Right now, thanks to the new consoles and the games that accompany them, video games as an industry are on an upswing. They’re not the only thing contributing to the gaming market’s revenue incline though; free-to-play games are generating more income than most of us core gamers would like. Still, they’re not enough to keep things swimming; according to a report we can expect a sharp drop in PC and console gaming in 2019.
According to Juniper Research, the industry will see a rather significant decline in 2019, falling from the current $46.5 billion global income to a less impressive $41 billion. I’m using words instead of numbers, in case a zero or five go missing.
They say that PC and console gaming will still be generating half of the industry’s income by 2019, despite the 12 percent drop.
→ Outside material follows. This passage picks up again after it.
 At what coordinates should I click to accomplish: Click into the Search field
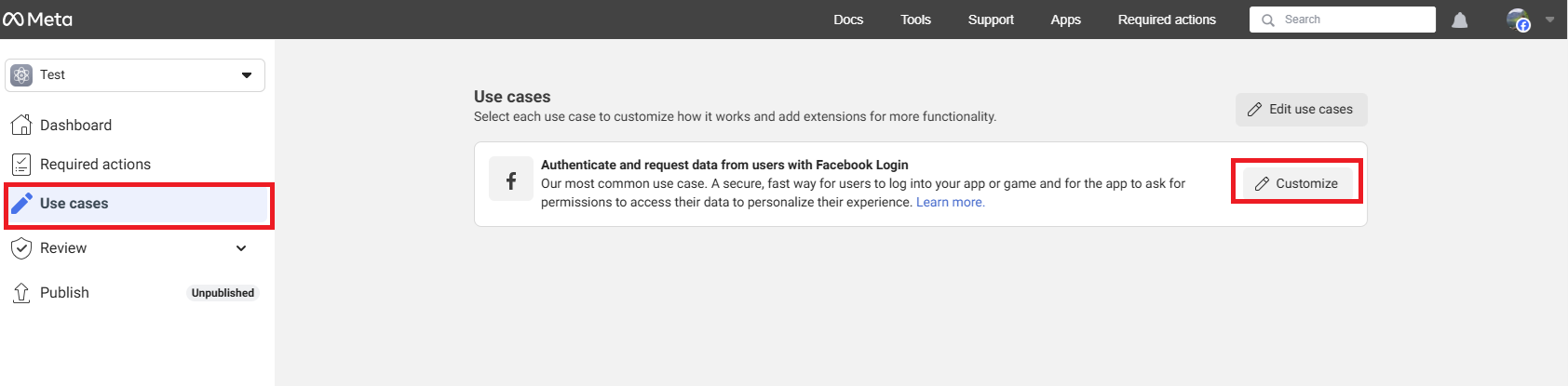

They expect that PC and and console software sales “will remain relatively healthy,” though they do expect PC games to start outselling their console counterparts.
Not included in those figures are handheld gaming consoles, which Juniper expects to still be relevant in 2019. They believe that dedicated handheld gaming hardware will still account for about $2.2 billion in revenues in 2019. They also believe that cloud gaming will have taken off enough by then, with services like PlayStation now and other internet-streamed gaming to generate $1 billion annually in five years.
The most interesting thing about their report is that they expect this generation of consoles to be a short one; they’re expecting Sony and Microsoft to announce new hardware in just five years time. With how underpowered these consoles are when compared to moderately priced PC hardware, I can actually see gamers wanting this generation of consoles to be a shorter one. Whether or not Sony and Microsoft will be willing to cut this generation short is a different matter.